Souvenons-nous de Mumia Abu-Jamal, prisonnier politique afro américain
Une jeunesse sous le signe du militantisme noir
Celui que nous connaissons désormais sous le nom de Mumia Abu-Jamal est né sous le nom de Wesley Cook à Philadelphie en 1954. Son engagement militant fut précoce. En effet, il intégra à 14 ans les rangs du mythique Black Panther Party. Le chapitre de Philadelphie pour être plus exact. Un an plus tard, il gravira les échelons hiérarchiques en devenant « Lieutenant of information » de la structure. En 1968, le jeune Wesley, alors au lycée fut surnommé Mumia par l’un de ses professeurs d’origine kényane. Ce dernier, prof de Kiswahili, attribuait à ses élèves des noms africains. «Mumia» signifiant «Prince» dans cette langue bantoue d’Afrique de l’Est.
« Et c’est aussi le nom de certains combattants de la liberté durant la guerre anti-coloniale des Kenyans contre la Grande-Bretagne pendant les temps d’Uhuru. »
La seconde partie de son nom, « Abu-Jamal« , il l’adopta en référence à la naissance de son fils. En langue arabe, cela signifie tout simplement « Père de Jamal« .
Le service d’Abu-Jamal au sein du Black Panther Party s’étala entre Mai 1969 et Octobre 1970. Durant ce temps, Mumia, encore adolescent, milita activement. Notamment à New-York et Oakland, deux ville où l’influence des Panthers était importante. Comme la plupart de ses camarades, Mumia Abu-Jamal eu lui aussi à connaître les affres du programme COINTELPRO du FBI de 1969 à 1974.
Fort de son expérience au sein de l’organisation révolutionnaire et nationaliste, Abu-Jamal retourna à son ancien lycée et initia une campagne afin de changer le nom de l’établissement en Malcolm X High. Ce projet ne fut pas mené à son terme et Mumia fut renvoyé pour avoir distribué des ouvrages qui prônait un « pouvoir étudiant révolutionnaire noir« .
Après l’obtention de son General Educational Development [1], Abu-Jamal devint journaliste.

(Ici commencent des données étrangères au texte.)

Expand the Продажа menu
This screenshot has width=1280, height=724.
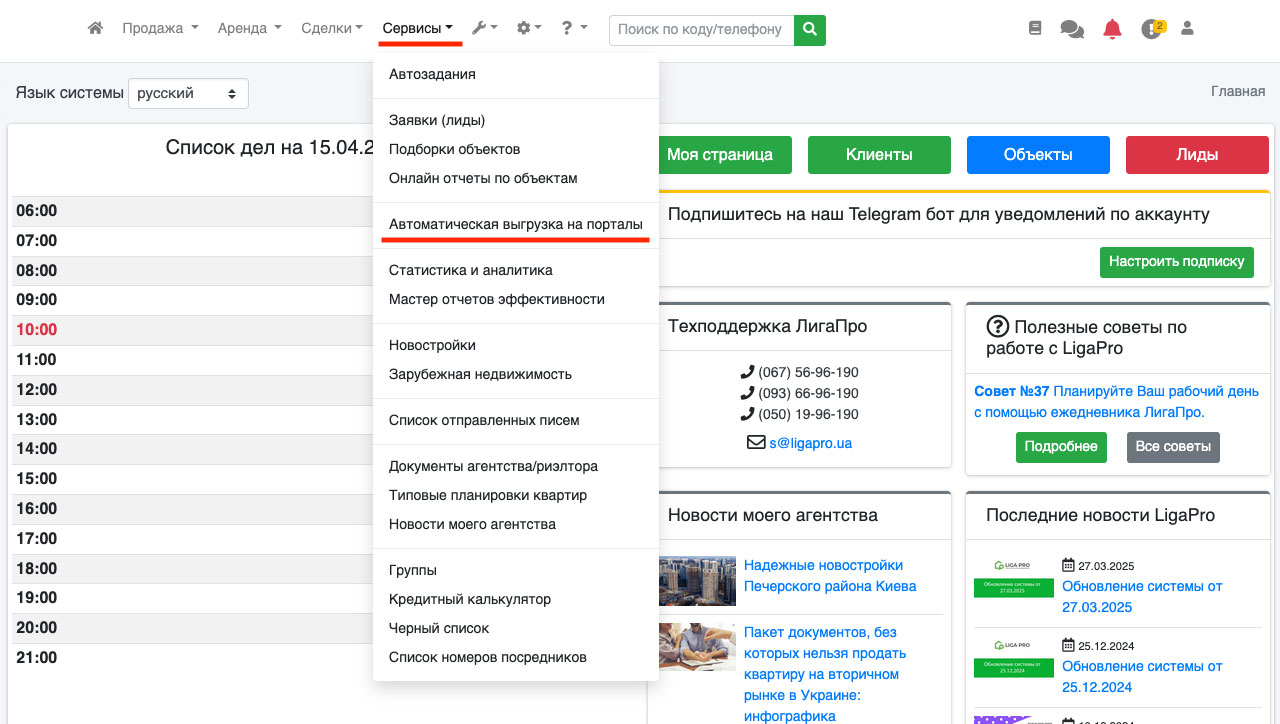pos(160,29)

Surnommé en l’honneur de son engagement radiophonique «la voix des sans voix», il fut aussi un soutien indéfectible de MOVE, une organisation d’initiative noire pacifiste, qui avait choisit de vivre en dehors du système ultra-capitaliste américain et prônait donc un mode de vie plus respectueux de l’environnement et des êtres vivants. Evidemment, Move militait pour plus de justice envers les Noirs américains.
”Long live Move, Long live John Africa”
Mumia Abu-Jamal, entretenait des liens étroits avec l’organisation MOVE. Aujourd’hui encore, ces derniers se battent pour sa libération. Mais il convient, avant toute chose, de revenir sur cette structure et son action, tant elle est peu connue dans la sphère francophone.

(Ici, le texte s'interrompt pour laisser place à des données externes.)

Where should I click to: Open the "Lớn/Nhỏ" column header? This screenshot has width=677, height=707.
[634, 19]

MOVE était une un groupe majoritairement afro d’activistes amoureux de la liberté et de la nature. Fondé en 1972 à Philadelphie par John Africa, cette communauté est connue pour s’être farouchement opposé à la négrophobie ou aux brutalités policières.

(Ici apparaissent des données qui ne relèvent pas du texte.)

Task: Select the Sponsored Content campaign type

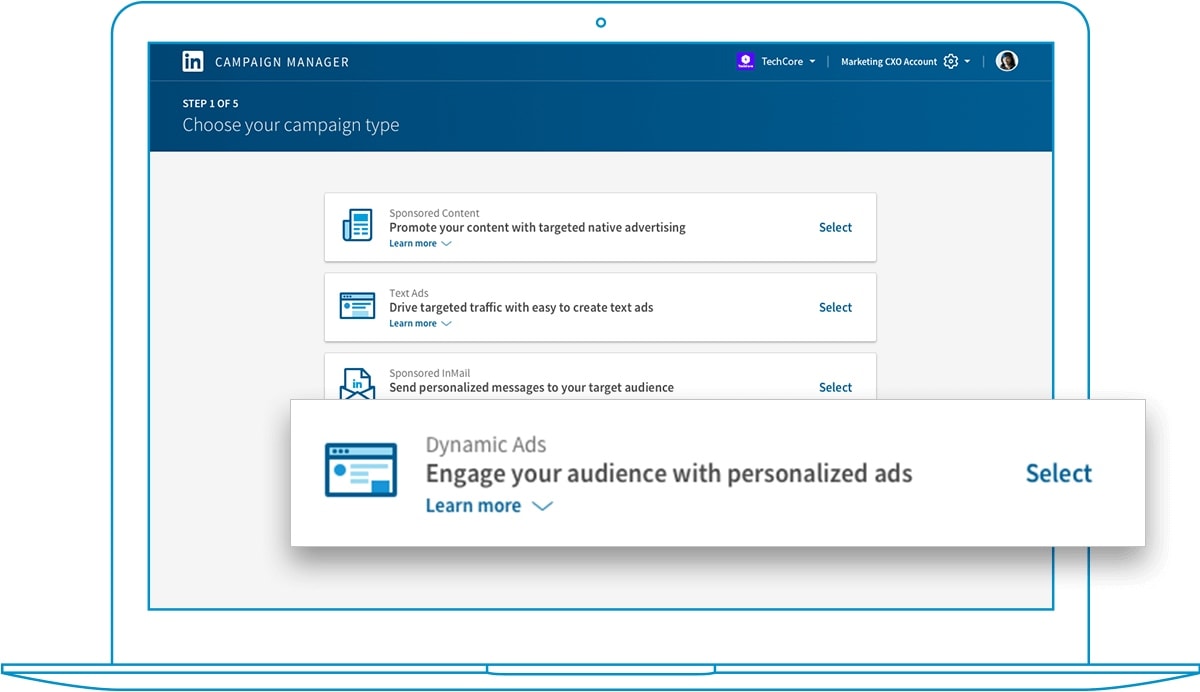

Ce nom ne vous dit peut-être rien, mais ce groupe est connu outre-atlantique à cause de ces deux graves altercations majeures avec les forces de police de Philadelphie :
- 1978 : un affrontement a causé la mort d’un agent de police ainsi que des blessures à plusieurs autres personnes. Neuf membres de MOVE furent chacun condamnés à 100 ans de prison pour meurtre.
- 1985 : à la suite d’un violent affrontement un hélicoptère de police largua une bombe (du C4) sur le quartier général du groupe. Ce bombardement provoqua un incendie coûtant la vie à onze membres de MOVE, dont cinq enfants et détruisit 65 maisons alentours.
Sur le site officiel de l’organisation, les déclarations ne laissent aucune place au doute quant au positionnement de MOVE :
« Le travail de MOVE est révolutionnaire. La révolution de John Africa v pour empêcher le système de l’homme de s’imposer à la vie, d’empêcher l’industrie d’empoisonner l’air, l’eau et le sol et de mettre fin à l’esclavage de toute forme de vie. Notre travail est de montrer aux gens à quel point ce système est pourri et asservissant et à quel point le système est la cause de l’itinérance, du chômage, de la toxicomanie, de l’alcoolisme, du racisme, de la violence familiale, du sida, du crime, de la guerre et de tous les problèmes du monde. Nous travaillons à démontrer que les gens peuvent, non seulement, combattre ce système, mais qu’ils doivent combattre leur système si jamais ils veulent se libérer de la souffrance et de l’oppression sans fin. »
La condamnation des « MOVE Nine« avait choqué Abu-Jamal qui était un véritable admirateur du groupe [2]. Par la suite, ses billets d’humeur furent si militants que WHYY, la radio pour laquelle il travaillait alors, le licencia. Déjà surveillé par le FBI, en raison du radicalisme de ses prise de position publiques et de son ancienne appartenance aux Black Panthers Party. Il va sans dire que la sympathie de Mumia pour MOVE, en guerre ouverte contre la police de Philadelphie joua contre lui.
Commonwealth v. Abu-Jamal
Mais c’est avant tout comme prisonnier politique que Mumia Abu-Jamal est connu. La vie de ce militant de la première heure bascula le 9 décembre 1981 à 3h55. C’est à cet instant précis, que Daniel Faulkner, un jeune policier blanc de Philadelphie entreprit d’immobiliser William Cook, le frère d’Abu-Jamal, qui conduisait à contre-sens de circulation. Faulkner dégaina son arme et fit feu sur sa voiture. Il appela des renforts, s’approcha du véhicule de Cook, et lui ordonna d’en sortir. Alors que Faulkner menottait son frère, une fusillade éclata. Le policier fut atteint par deux balles, une dans le dos, et une au visage. Mumia, lui, prit une balle en plein poumon et gisait donc, inanimé, sur le sol.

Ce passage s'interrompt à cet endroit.